Intimidad




Christiane Dimitriades


                                                        Una joven que había estado visitando al                 ginecólogo                            
                                                       dijo en un tono desinhibido que aquélla era su relación
                                                       más íntima. Enseguida recapitulé, porque para mí la
                                                       intimidad significaba algo muy distinto, diferencia que
                                                       atribuí a la distancia generacional existente entre
                                                       las dos.                                                                      



Al margen de la oposición de lo público y lo privado, lo primero que me vino a la mente fue el sonido de una concha marina al oído, la música de cámara, alguna presencia que me habría invadido en el pasado, aquello que con tanto sigilo resguardan las manos de El secreto de Rodin,  mis escuetas notas sobre lo que leo, los Pequeños mundos de Kandinsky o bien, la invitación que nos extiende el pintor de Las Meninas cuando nos mira directamente a los ojos desde la aristocrática habitación.
     
  La intimidad pertenece al ámbito de la prehistoria, es el antes –o el debajo- del discurso y de todo acontecer.

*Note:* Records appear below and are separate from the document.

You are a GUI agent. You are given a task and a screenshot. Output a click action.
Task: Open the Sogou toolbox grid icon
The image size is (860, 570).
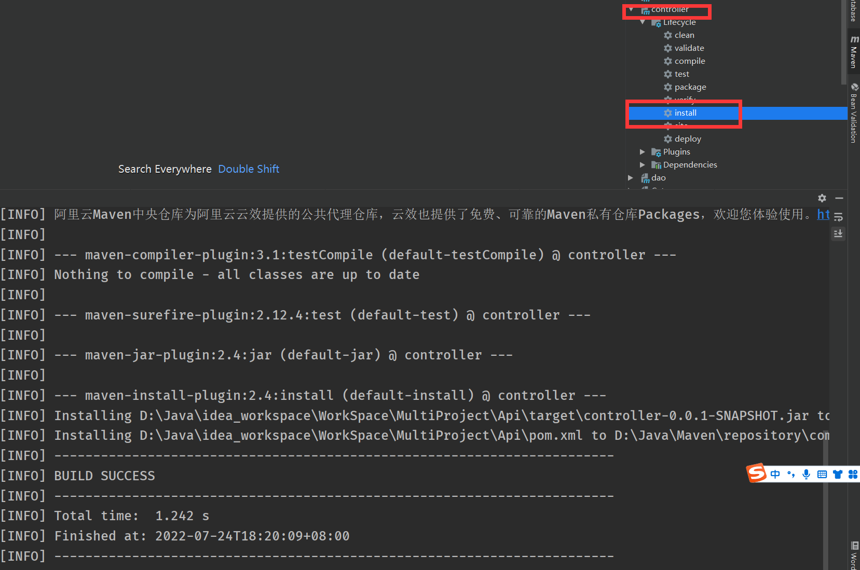[853, 474]
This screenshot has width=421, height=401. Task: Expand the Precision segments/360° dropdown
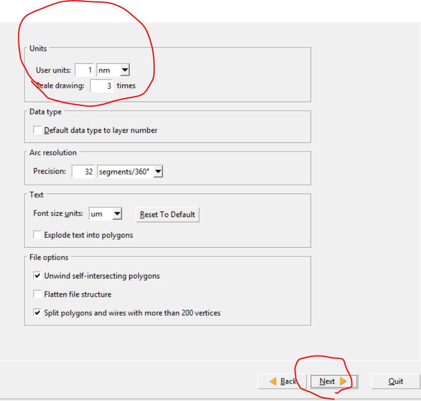(130, 172)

Es el tuteo espontáneo entre dos seres sin que éste sea obligatoriamente verbal o conceptual.
 
   También algunos ensayos  pueden  a veces asumir la voz de la intimidad y convertirse en una suerte de diálogo en voz baja, un frecuentarse en esa zona de tenue luz.

 Aquélla surge cuando entre dos personas subyace lo ineludible, lo insoslayable de nosotros: Lo que de una parte se mantiene reservado y, de la otra, lo que  se extiende y penetra la alteridad.

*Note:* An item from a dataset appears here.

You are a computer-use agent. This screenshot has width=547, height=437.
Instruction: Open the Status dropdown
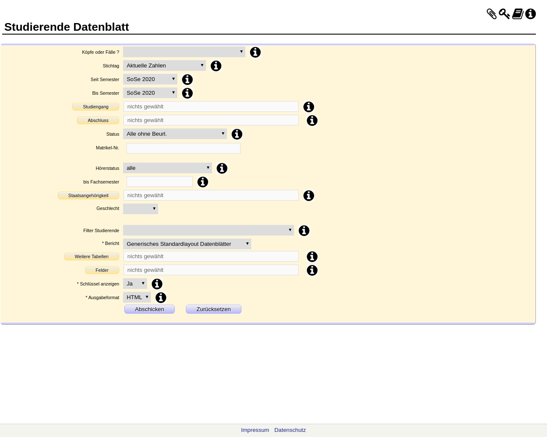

Ana Ajmátova, en el título de su poema y primer verso “Hay en la intimidad un límite sagrado”, expresa esta ambigüedad que, al tiempo que preserva y contiene el misterio, se expande como lo hace la atmósfera.
 
La intimidad es un acto de comunión y no un ejercicio de comunicación. No es necesariamente discursiva porque aprecia los gestos, las imágenes, el símbolo, las largas pausas. Cuántas veces se nutre del silencio como lo hace la buena  música y la escritura.
 
 El poeta portugués Egito Goncalves ha captado en sus versos el ser de lo íntimo unido al silencio y lo ha descrito magníficamente como lo anterior a la acción, justo en el previo instante de convertirse en presencia:
 
 “Aún estamos dentro del silencio/ Aún estamos en el huevo del rumor/…
Somos la línea seccionada, el momento exacto de un encuentro. Estamos”.
 
Y es que la intimidad es correspondencia y conformidad, concordia del ánimo del uno con el otro, cercanía, aproximación de los cuerpos cuando juntos se adentran en las aguas de un plácido mar, sin violencia, despojados de toda hostilidad y extrañeza.
    
Utilizando palabras de Ludovico Silva, la intimidad sería una confesión sin pecado, sin “las penitencias, las avemarías, el andar de rodillas, las genuflexiones, los arrepentimientos”. Sería “Algo como una brisa, como una danza  …”, el  habla de una lengua familiar que dice en clave algo esencial acerca de nuestra existencia.
    
Y aquellos elegidos que son tocados por su soplo,  pronto descubren la naturaleza dual que la conforma , la cual consiste en que, mientras más los acerca entre sí, también los coloca en un limbo, muy lejos de los demás. De este modo lo ha dicho Pessoa en una de las odas de Ricardo Reis:
    Somos extranjeros dondequiera que estemos…  / Todo es ajeno y no habla nuestro idioma”.
 
Este “idioma extranjero”, el del mundo exterior, los margina y los confina a una estancia privada, en donde solamente allí adquiere significación y se vuelve comprensible el lenguaje. Se trata de un oscilar entre la oquedad y la plenitud: el uno se hace visible en el lugar en donde el otro desaparece.
  
Ciertamente la intimidad recubre a los amantes de un aura etérea pero más firme que cualquier fortaleza.